── SELECTED EXCERPT

In this paper, we propose to use typestate to specify and verify the behavior of a type (i.e. an interface or a class), based on previous research on typestate protocol specifications [4]. This paper makes the following contributions: z

We propose an extension to the syntax of JML that supports expressing typestate protocols directly.

z

We propose a set of translation rules from this typestate protocol definition syntax to standard JML syntax, both providing a formal definition for the semantics of our extension, and providing a guide to the implementation of the system.

z

Our design supports mixing typestate protocols and pure JML specifications, so developers can specify behavior in a lightweight way with typestate protocols, and seamlessly extend that specification with more heavyweight traditional JML specifications.

z

Our design can support safe reasoning about flexible uses of inheritance, where a subclass may have internal representation invariants that are incompatible with the representation invariants of superclasses (Section 5.1.3).

z

We validate our design by using our typestate protocol specifications on example code, translating those specifications (by hand, for now) to JML, and using existing JML tools to verify the code against those specifications.

The remainder of this paper is organized as follows: Section 2 presents previous research related to typestate protocol specification; Section 3 extends the pre-existing JML syntax with new constructs to express typestate protocols. In Section 4, we present a set of corresponding translation rules from the new typestate syntax to existing JML syntax. A case study based on a simple Java application is presented in Section 5; we summarize our work and conclude in Section 6.

2. RELATED WORK Hoare suggested a formal methodology that provides a set of rules to reason about the correctness of a program using mathematical logic. His method is based on the idea of a specification as a contract between the implementation and its clients, where the specification consists of pre/post-conditions and invariants of the software system [8]. By writing explicit pre/post-conditions and invariants, one can verify that a client follows the usage protocol of a component, and then reduce mistakes that cause system failure. State-based specification methods such as Z [3] can be used for specifying systems as well. Object-Z [12] adapts Z to objectoriented systems. It can capture class invariants and supports preand post-conditions of methods. However, Object-Z has no immediate mapping onto an implementation. Typestates were initially proposed for imperative languages [6]. DeLine and Fähndrich proposed typestates for objects [7], as embodied in the Fugue language. Fugue allows subclasses to define additional states. Classes can define predicates that describe states in terms of instance fields. Bierhoff and Aldrich [4] modify Fugue’s approach with the concepts of state refinement, which ensures subtype substitutability, and specification inheritance similar to the JML, which ensures

behavioral subtyping. Our design builds on that of Bierhoff & Aldrich. Butkevich et al. describe protocols as labeled transition systems, check dynamically for protocol usage violations, and can statically check for hierarchy violations [10]. Barnett, Rustan, Leino and Schulte introduce Spec# [14], a formal language for API contracts similar to JML and Eiffel [11]. Spec# extends C# with constructs for code specification and reasoning about object invariants. Also, it has unique features for maintaining invariants in the presence of callbacks, threads and inter-object relationships. Cheon and Perumendla extend JML to specify protocol property of program modules that allow developers to specify the sequences of method calls in a process algebra-style [15]. However, this method have serious scalability problem because there is no way to handle state dimensions.

────
── RAW DATA

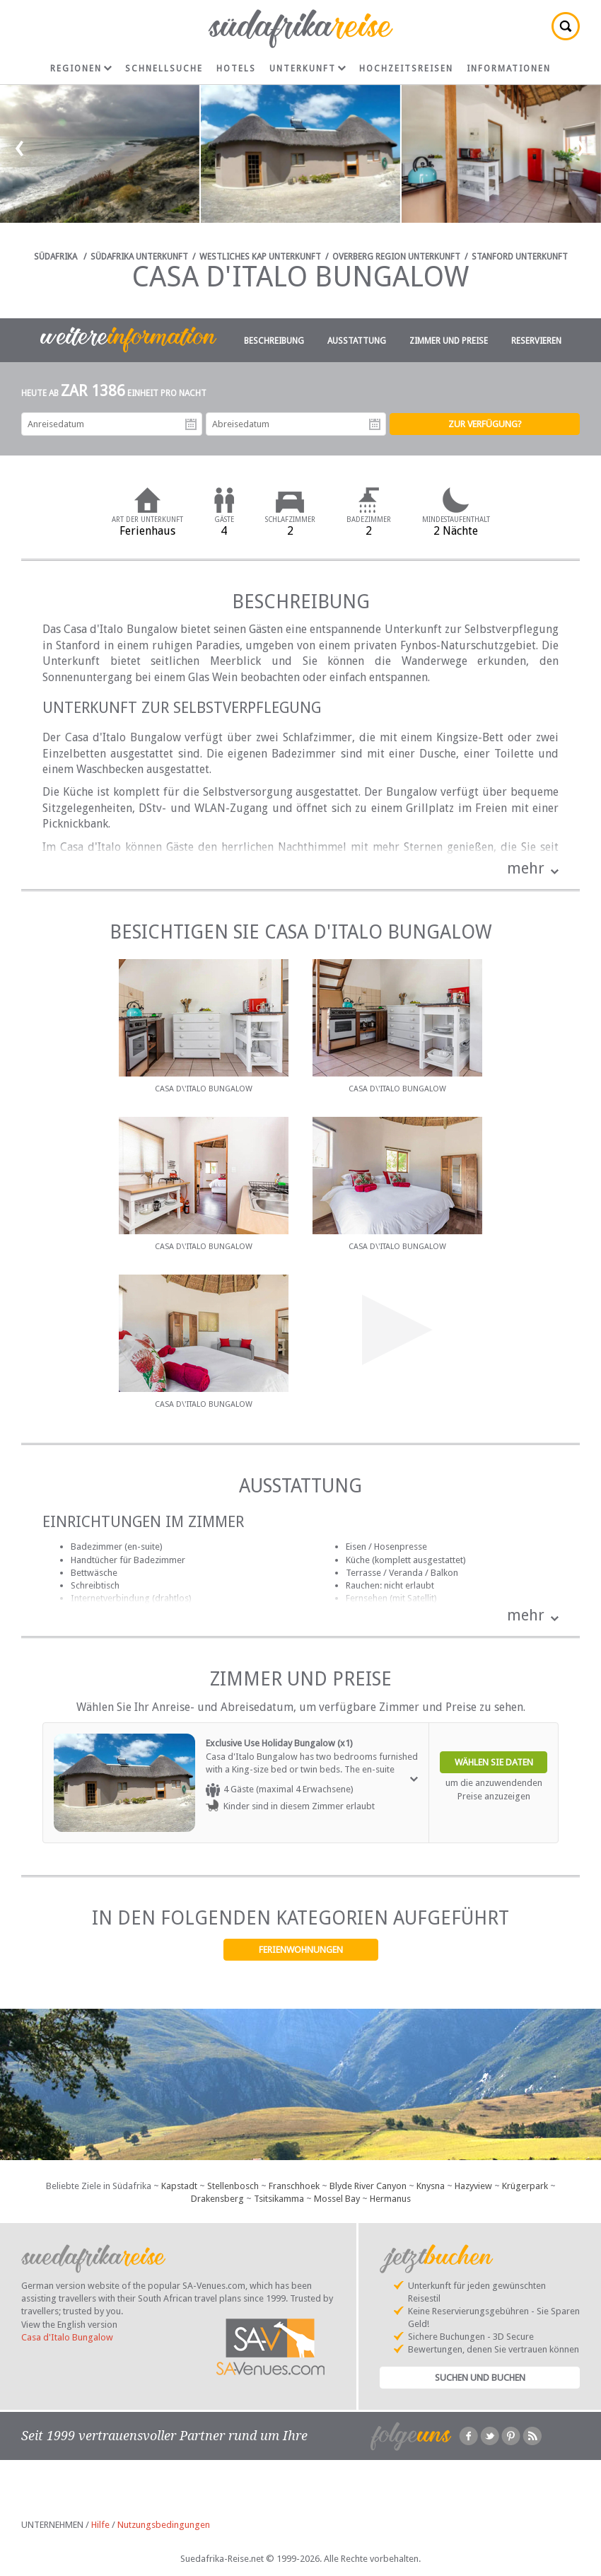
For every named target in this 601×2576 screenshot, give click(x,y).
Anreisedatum (191, 424)
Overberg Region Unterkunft (396, 257)
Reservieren (536, 341)
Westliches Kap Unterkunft (260, 257)
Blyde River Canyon (368, 2186)
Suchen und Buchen (480, 2377)
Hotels (236, 69)
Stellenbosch (233, 2186)
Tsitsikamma (279, 2198)
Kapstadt (179, 2186)
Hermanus (390, 2198)
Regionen (81, 69)
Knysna (430, 2186)
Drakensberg (217, 2198)
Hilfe (100, 2524)
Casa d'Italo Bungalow (67, 2337)
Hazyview (473, 2186)
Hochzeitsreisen (406, 69)
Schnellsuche (164, 69)
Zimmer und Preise (448, 341)
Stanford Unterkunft (520, 257)
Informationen (509, 69)
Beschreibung (274, 341)
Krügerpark (525, 2186)
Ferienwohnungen (301, 1949)
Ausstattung (356, 341)
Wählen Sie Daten (494, 1762)
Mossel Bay (337, 2198)
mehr (525, 868)
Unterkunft (307, 69)
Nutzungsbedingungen (163, 2524)
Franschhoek (294, 2186)
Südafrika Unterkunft (139, 257)
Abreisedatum (374, 424)
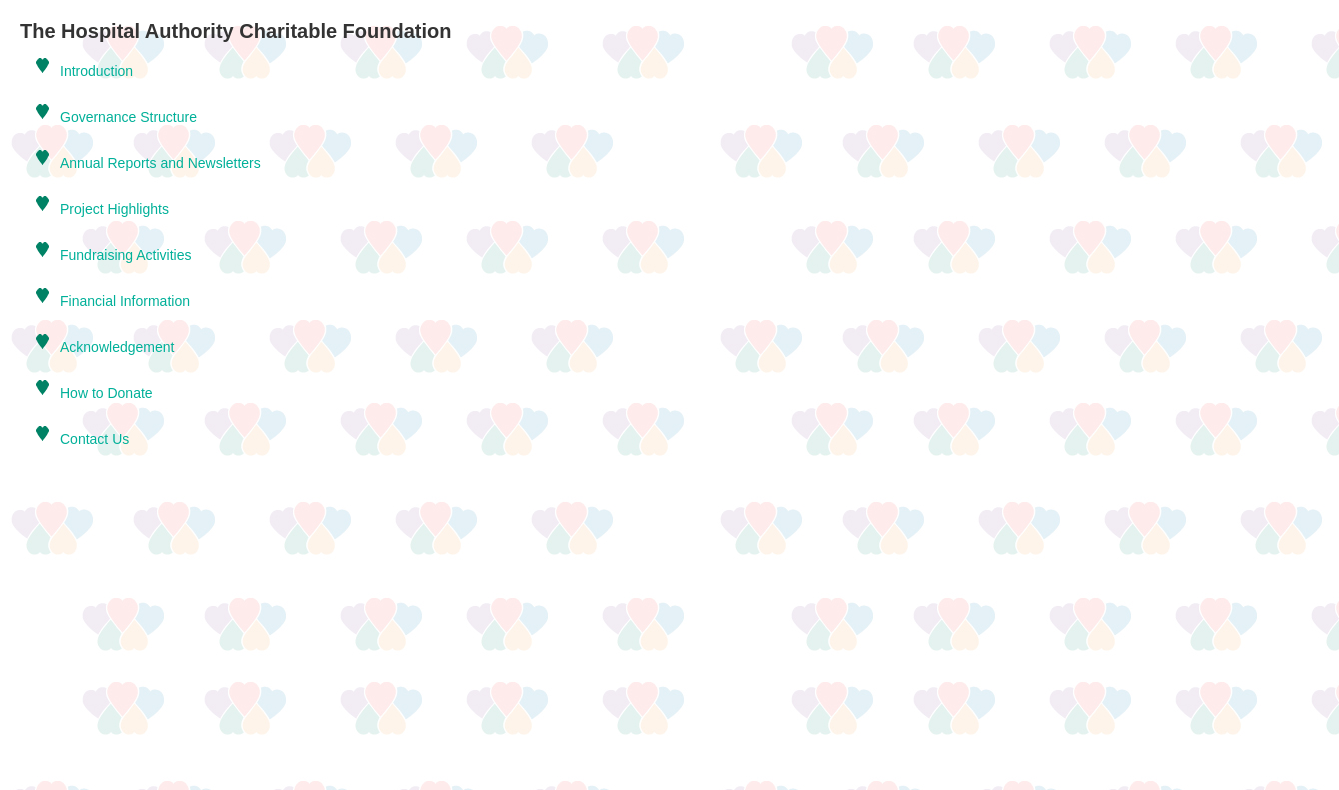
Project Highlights (114, 209)
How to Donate (106, 393)
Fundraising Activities (126, 255)
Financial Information (125, 301)
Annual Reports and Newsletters (160, 163)
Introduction (96, 71)
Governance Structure (128, 117)
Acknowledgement (117, 347)
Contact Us (94, 439)
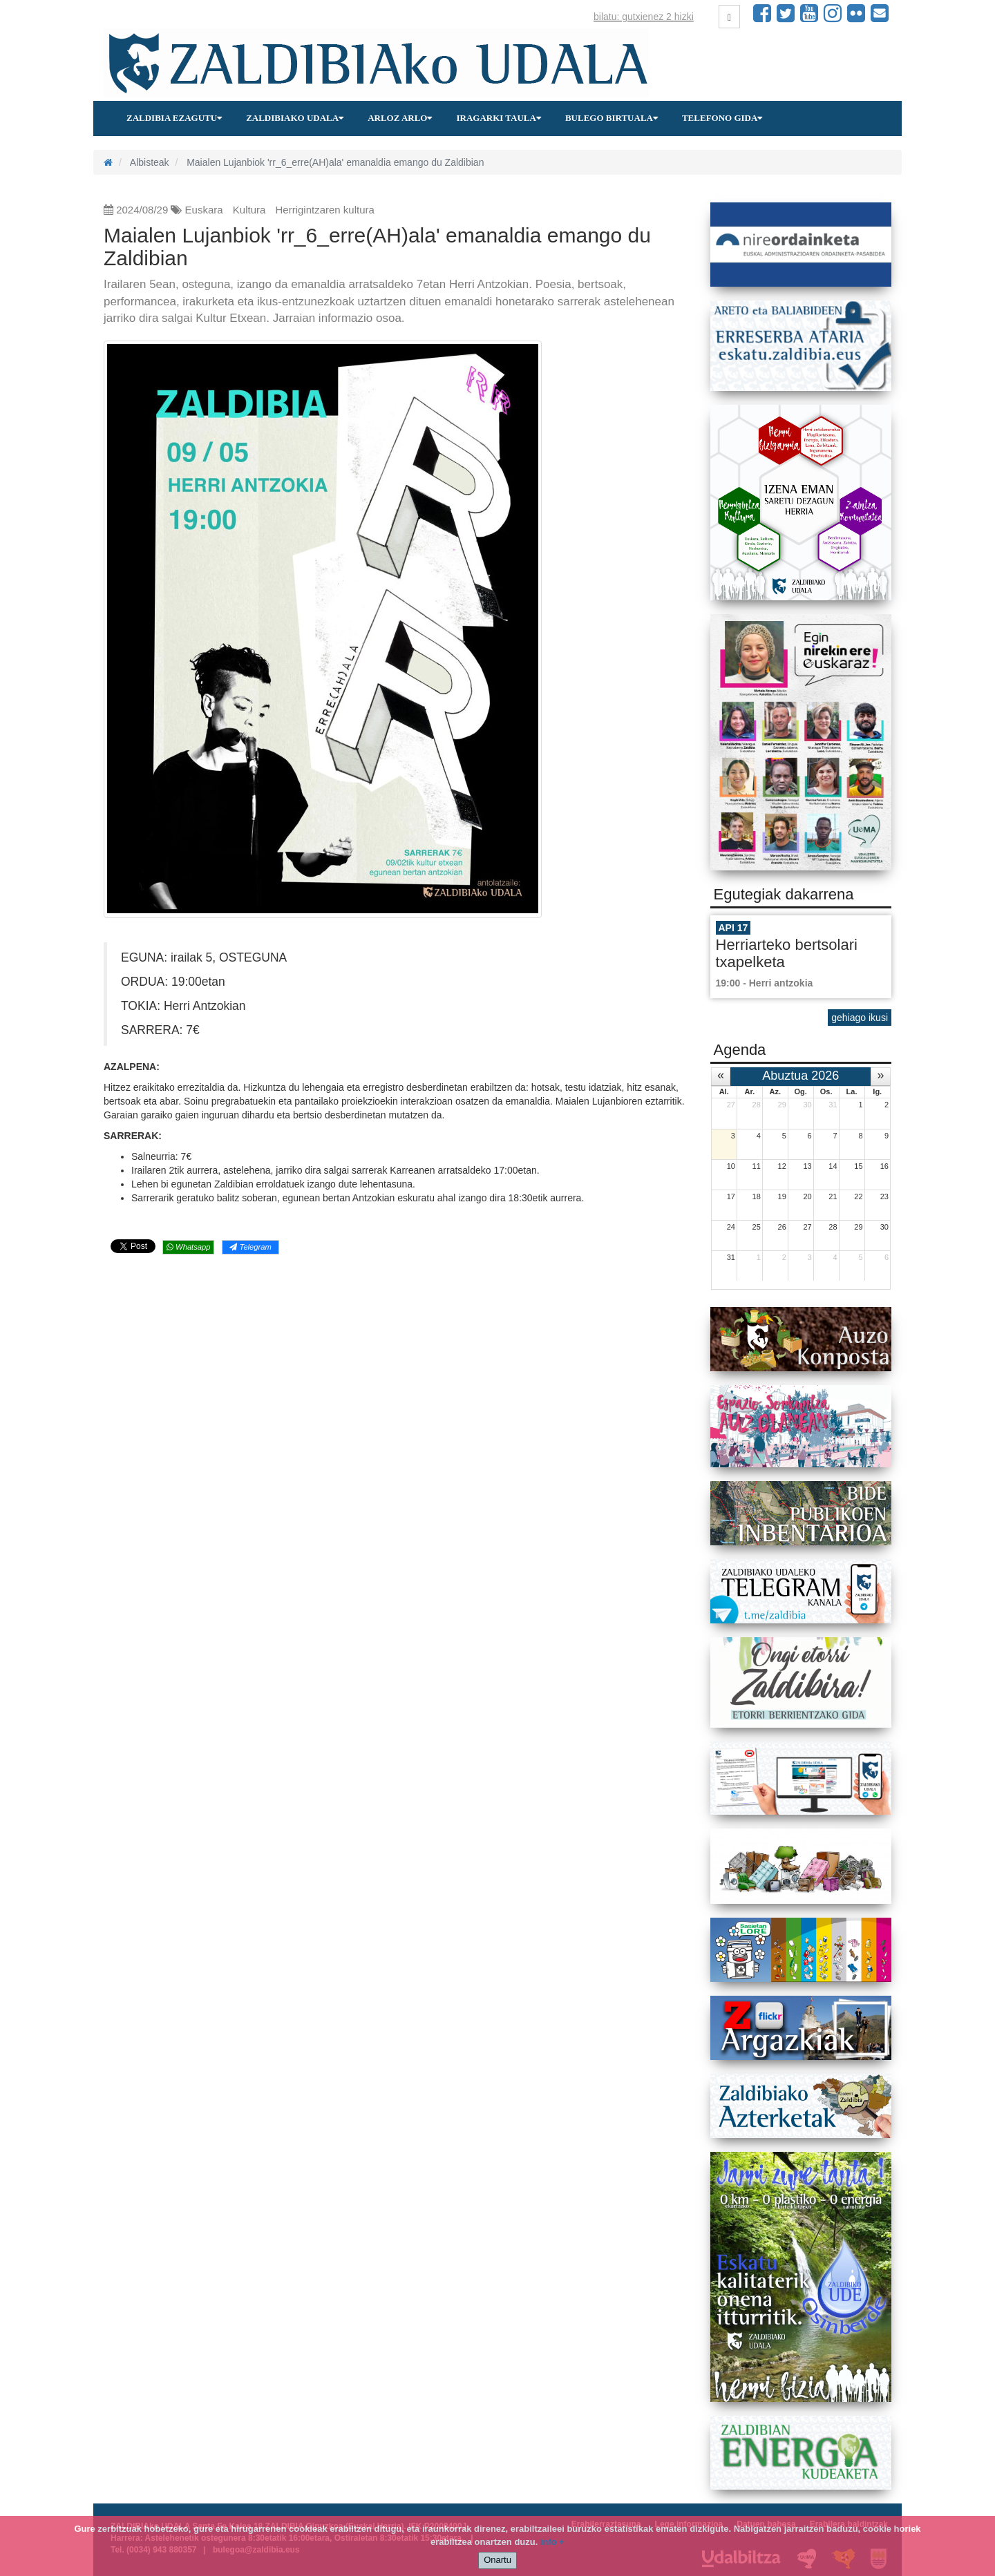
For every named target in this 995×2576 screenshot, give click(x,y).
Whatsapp (188, 1247)
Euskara (204, 210)
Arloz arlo (400, 118)
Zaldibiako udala (294, 118)
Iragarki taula (498, 118)
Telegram (250, 1247)
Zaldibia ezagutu (174, 118)
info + (552, 2542)
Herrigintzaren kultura (325, 210)
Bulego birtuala (611, 118)
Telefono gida (722, 118)
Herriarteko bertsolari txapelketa (786, 953)
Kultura (249, 210)
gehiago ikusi (859, 1017)
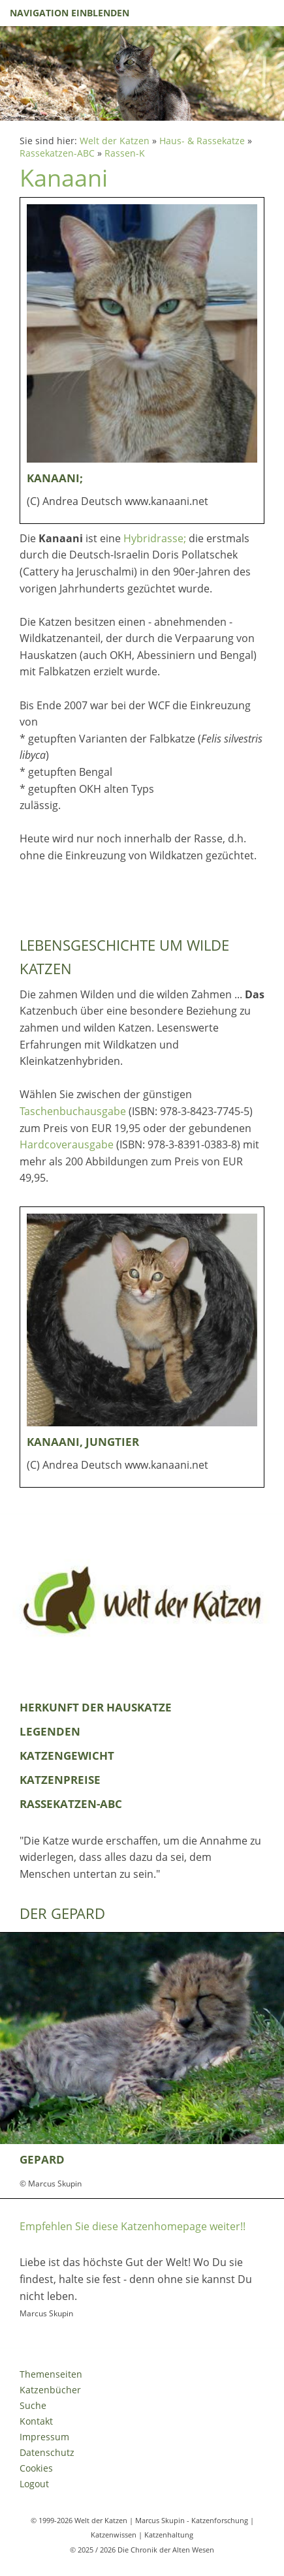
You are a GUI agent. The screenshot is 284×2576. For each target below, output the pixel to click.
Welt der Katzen (115, 140)
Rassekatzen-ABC (57, 153)
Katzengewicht (67, 1755)
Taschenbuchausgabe (73, 1111)
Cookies (36, 2468)
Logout (34, 2483)
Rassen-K (124, 153)
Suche (33, 2405)
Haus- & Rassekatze (202, 140)
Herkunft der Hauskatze (96, 1707)
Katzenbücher (50, 2390)
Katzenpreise (60, 1779)
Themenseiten (51, 2374)
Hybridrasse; (154, 538)
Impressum (44, 2436)
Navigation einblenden (69, 13)
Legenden (50, 1731)
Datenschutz (47, 2452)
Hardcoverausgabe (67, 1144)
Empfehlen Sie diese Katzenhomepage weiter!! (132, 2226)
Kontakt (36, 2421)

────

_THE TASKS_.
a: Answer these questions from the typestate excerpt above:
(i) Which section presents the case study based on a simple Java application?
(ii) Who proposed typestates for objects, as embodied in the Fugue language?
(iii) Which language does Spec# extend?
b: Copy word for word the part of the typestate excerpt above starting at "We validate our" and ending at "against those specifications.".

_EXERCISE SOLUTIONS_.
a:
(i) Section 5
(ii) DeLine and Fähndrich
(iii) C#

b:
We validate our design by using our typestate protocol specifications on example code, translating those specifications (by hand, for now) to JML, and using existing JML tools to verify the code against those specifications.